= Gao Hongbin (politician, born 1954) =

Chinese politician

Gao Hongbin (May 1953 - May 10, 2024, 高鸿宾), a native of Beijing, was an official of the People's Republic of China.

==Biography ==
Gao Hongbin joined the Chinese Communist Party (CCP) in December 1975. He conducted research on agricultural and rural economic policy since the early 1980s and held the positions of deputy director and director of the Political Research Division of the Office of the State Council Leading Group for Economic Development of Impoverished Areas since January 1984, as well as deputy director of the office.
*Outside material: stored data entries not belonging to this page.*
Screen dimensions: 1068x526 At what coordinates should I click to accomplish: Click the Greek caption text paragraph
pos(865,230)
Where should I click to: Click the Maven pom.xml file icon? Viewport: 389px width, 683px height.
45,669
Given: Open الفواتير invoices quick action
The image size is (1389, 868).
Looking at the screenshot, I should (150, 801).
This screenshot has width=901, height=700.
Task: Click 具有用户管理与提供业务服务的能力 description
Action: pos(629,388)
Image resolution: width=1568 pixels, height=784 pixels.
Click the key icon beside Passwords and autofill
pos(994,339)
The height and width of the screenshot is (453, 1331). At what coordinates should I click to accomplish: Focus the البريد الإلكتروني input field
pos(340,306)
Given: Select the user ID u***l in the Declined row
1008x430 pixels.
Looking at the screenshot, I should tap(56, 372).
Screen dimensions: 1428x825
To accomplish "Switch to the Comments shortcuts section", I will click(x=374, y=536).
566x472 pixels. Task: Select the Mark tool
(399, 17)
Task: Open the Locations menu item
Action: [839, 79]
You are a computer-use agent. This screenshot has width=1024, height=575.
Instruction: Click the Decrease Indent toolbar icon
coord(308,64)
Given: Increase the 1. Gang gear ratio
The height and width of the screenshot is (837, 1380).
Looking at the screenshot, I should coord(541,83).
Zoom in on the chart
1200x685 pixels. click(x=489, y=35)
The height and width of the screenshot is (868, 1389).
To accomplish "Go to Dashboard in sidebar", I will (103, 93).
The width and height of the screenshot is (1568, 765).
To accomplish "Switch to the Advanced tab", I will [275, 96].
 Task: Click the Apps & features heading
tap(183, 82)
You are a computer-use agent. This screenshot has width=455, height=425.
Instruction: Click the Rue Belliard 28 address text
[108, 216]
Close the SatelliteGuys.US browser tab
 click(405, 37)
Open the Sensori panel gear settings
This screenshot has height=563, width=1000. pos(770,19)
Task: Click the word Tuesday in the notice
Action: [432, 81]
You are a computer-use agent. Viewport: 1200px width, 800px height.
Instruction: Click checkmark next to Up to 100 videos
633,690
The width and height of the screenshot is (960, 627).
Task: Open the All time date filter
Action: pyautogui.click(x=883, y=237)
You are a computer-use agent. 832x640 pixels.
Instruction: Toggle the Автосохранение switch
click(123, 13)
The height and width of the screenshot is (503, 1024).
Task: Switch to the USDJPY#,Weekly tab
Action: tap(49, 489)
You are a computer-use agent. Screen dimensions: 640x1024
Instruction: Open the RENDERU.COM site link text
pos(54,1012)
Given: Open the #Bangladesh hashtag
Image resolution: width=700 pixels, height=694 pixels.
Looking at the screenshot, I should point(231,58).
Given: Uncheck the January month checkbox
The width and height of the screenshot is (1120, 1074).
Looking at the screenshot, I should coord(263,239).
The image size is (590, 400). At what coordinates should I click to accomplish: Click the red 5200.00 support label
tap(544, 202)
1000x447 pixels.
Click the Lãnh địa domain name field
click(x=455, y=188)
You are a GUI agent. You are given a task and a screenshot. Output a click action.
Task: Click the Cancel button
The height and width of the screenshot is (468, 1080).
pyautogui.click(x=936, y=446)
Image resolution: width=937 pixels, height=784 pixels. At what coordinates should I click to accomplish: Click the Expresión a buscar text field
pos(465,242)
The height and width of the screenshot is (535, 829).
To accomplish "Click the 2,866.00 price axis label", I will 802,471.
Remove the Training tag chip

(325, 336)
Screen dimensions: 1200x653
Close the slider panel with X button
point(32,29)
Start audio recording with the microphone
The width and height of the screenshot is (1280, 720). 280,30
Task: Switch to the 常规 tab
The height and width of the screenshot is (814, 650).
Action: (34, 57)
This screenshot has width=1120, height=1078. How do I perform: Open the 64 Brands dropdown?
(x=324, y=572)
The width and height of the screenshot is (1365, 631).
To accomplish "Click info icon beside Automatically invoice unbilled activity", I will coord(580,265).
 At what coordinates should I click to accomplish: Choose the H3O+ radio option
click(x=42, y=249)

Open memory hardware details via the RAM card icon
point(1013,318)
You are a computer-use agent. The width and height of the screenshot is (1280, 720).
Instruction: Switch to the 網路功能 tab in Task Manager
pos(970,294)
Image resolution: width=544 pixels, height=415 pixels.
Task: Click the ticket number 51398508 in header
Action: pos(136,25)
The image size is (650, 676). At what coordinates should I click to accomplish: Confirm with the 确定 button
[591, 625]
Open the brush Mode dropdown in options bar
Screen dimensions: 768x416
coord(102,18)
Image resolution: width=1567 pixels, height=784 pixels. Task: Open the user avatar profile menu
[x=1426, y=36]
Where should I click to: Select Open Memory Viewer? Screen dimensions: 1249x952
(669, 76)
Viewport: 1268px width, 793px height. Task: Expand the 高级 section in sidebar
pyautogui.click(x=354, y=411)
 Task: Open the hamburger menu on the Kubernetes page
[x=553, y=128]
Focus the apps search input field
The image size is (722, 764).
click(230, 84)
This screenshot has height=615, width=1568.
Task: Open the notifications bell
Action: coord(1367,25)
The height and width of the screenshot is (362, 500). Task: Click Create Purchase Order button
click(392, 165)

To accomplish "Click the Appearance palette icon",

Since January 1994, he held the positions of deputy director and director of the office of the State Council Leading Group for Poverty Alleviation and Development, as well as a member of the Leading Group for Poverty Alleviation and Development of the State Council and the director of the office.

In February 1995, he assumed the position of Director of the Foreign Capital Project Management Center of the State Council Leading Group Office of Poverty Alleviation and Development in February 1995. Subsequently, in April 1996, he was appointed a member of the State Council Leading Group of Poverty Alleviation and Development and deputy director of the office. In March 2003, he was appointed the deputy director of the State Council Leading Group Office of Poverty Alleviation and Development (国务院扶贫开发领导小组).

From July 2007 to July 2013, he served as the Vice Minister of the Ministry of Agriculture.

He was a member of the 12th National Committee of the Chinese People's Political Consultative Conference. He died on May 10, 2024, at the age of 72 in Beijing.